Source text
********

Carry your own cross, Raila tells the corrupt

Prime Minister Raila Odinga has said public officials who engage in corruption should not hide behind their tribes when they are arrested November 5, 2010. FILE

Public officials who engage in corruption should not hide behind their tribes when they are arrested, Prime Minister Raila Odinga has warned.

The PM stated that the war against corruption could be lost if Kenyans rally behind their tribesmen who loot public coffers.

“Public officials have committed crimes as individuals, but turned to their tribes for cover when called to account,” the PM lamented during a public forum at the University of Nairobi Friday to discuss the effects of negative ethnicity on the country.

“Tribe has frustrated the war on corruption and denied us the economic growth we need.”

Mr Odinga accused leaders of failing to tackle the cancer of negative ethnicity and instead glorifying it to achieve their own political ends.

“Leaders have condemned and called it the cancer that threatens the very fabric of our society,” he told the audience, which included hundreds of university students.

“Yet tribe has marched on hand in hand with the nation, condemned in public but tolerated behind closed doors. Never subdued, it has at times threatened to subdue the nation itself,” he added.

********

Given entries
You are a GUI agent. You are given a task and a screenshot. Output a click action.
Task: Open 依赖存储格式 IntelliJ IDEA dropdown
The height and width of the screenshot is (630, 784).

********

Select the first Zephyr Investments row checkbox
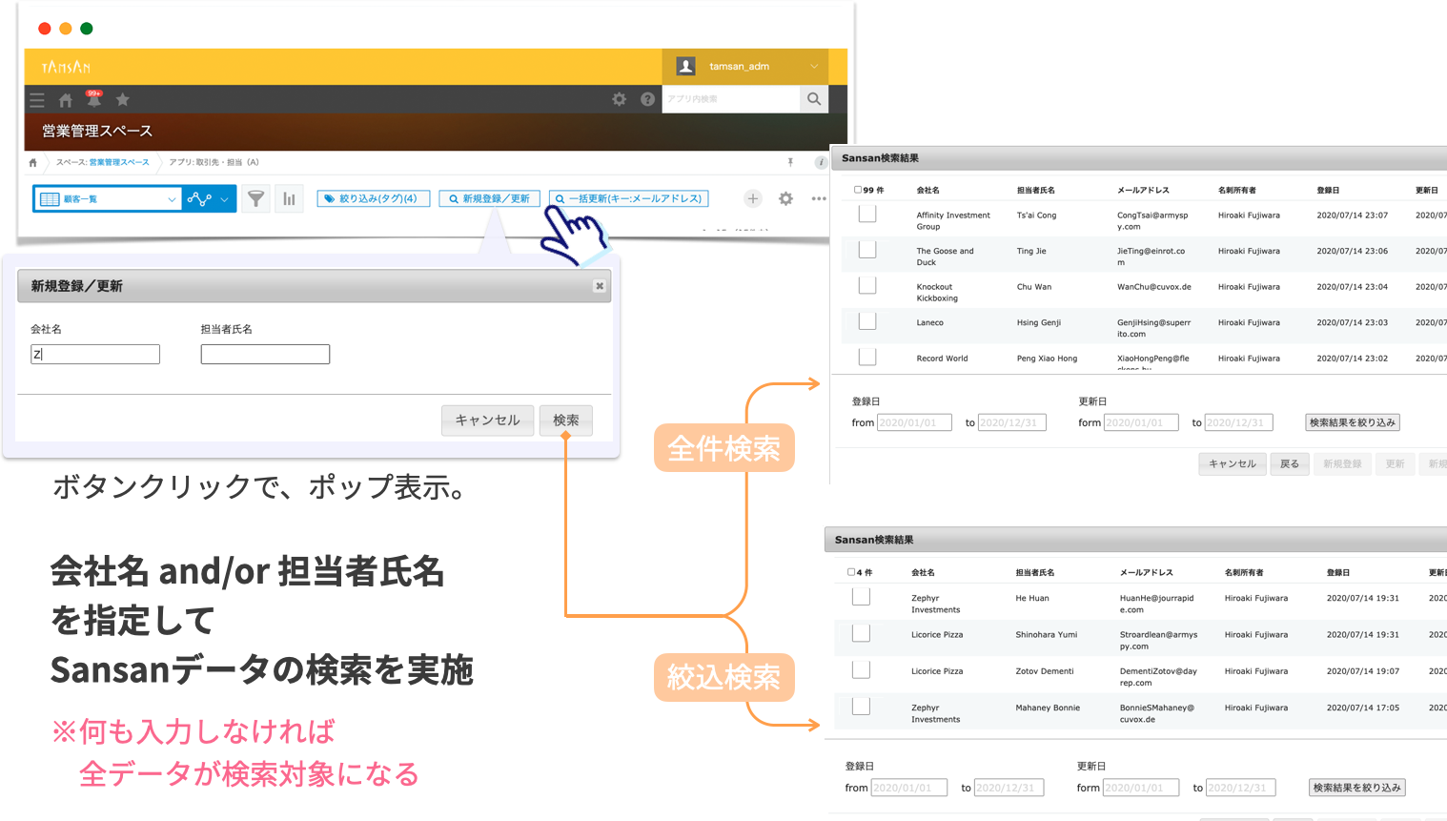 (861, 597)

********

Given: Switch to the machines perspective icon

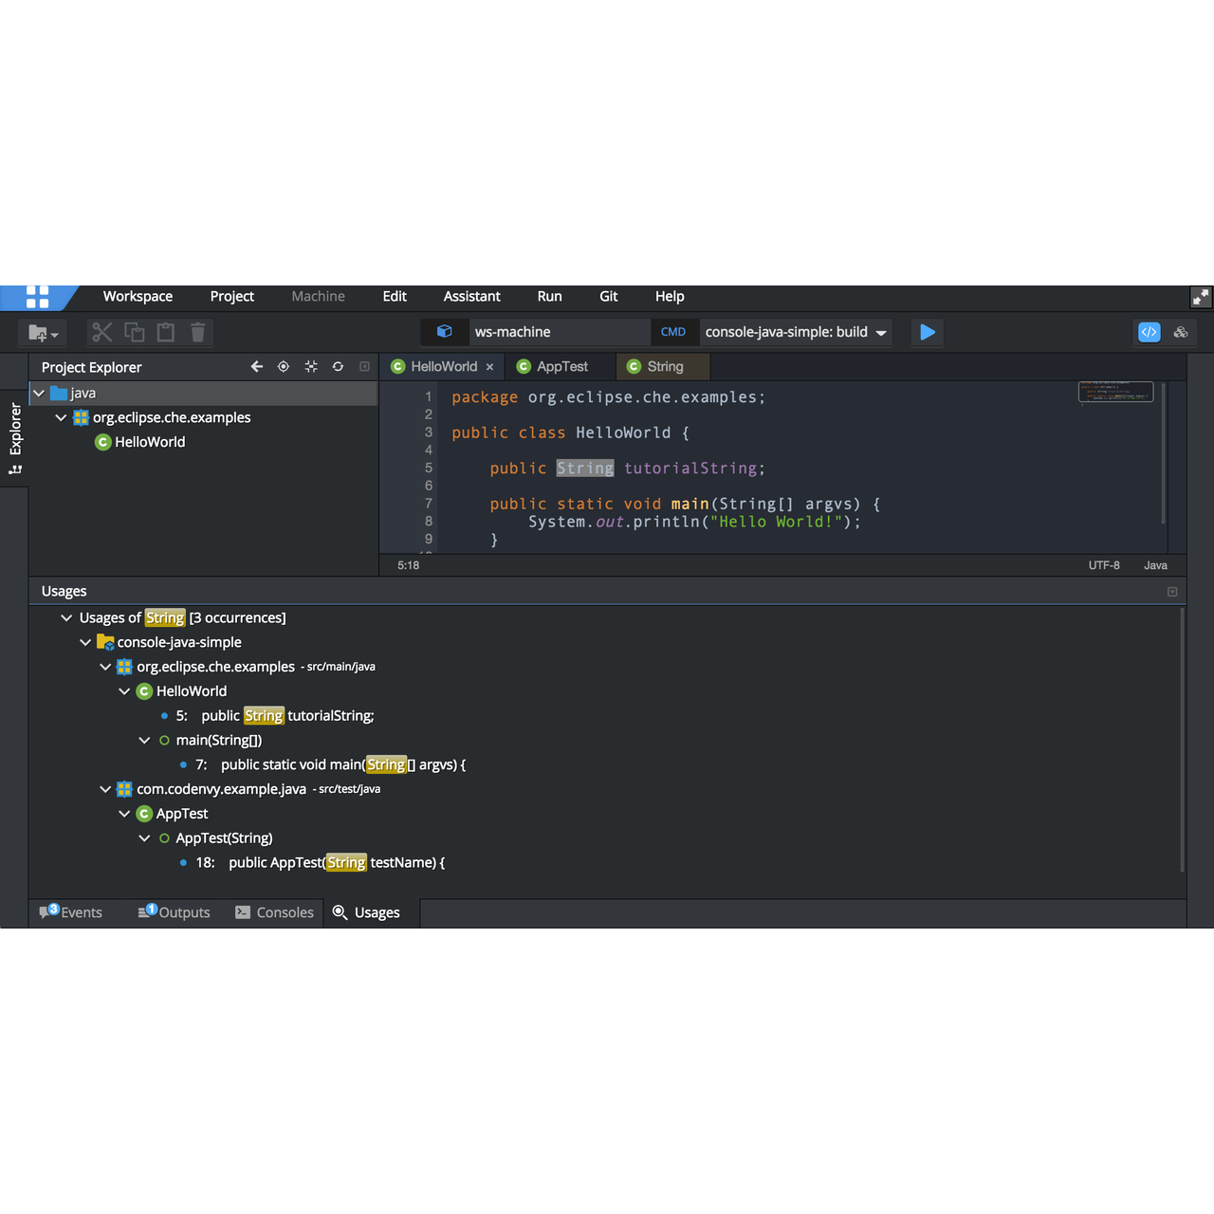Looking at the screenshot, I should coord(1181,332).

********

Your goal
Using the news article above on Raila Odinga and corruption, state the topic that the University of Nairobi forum was held to discuss.

Response to this task
The effects of negative ethnicity on the country.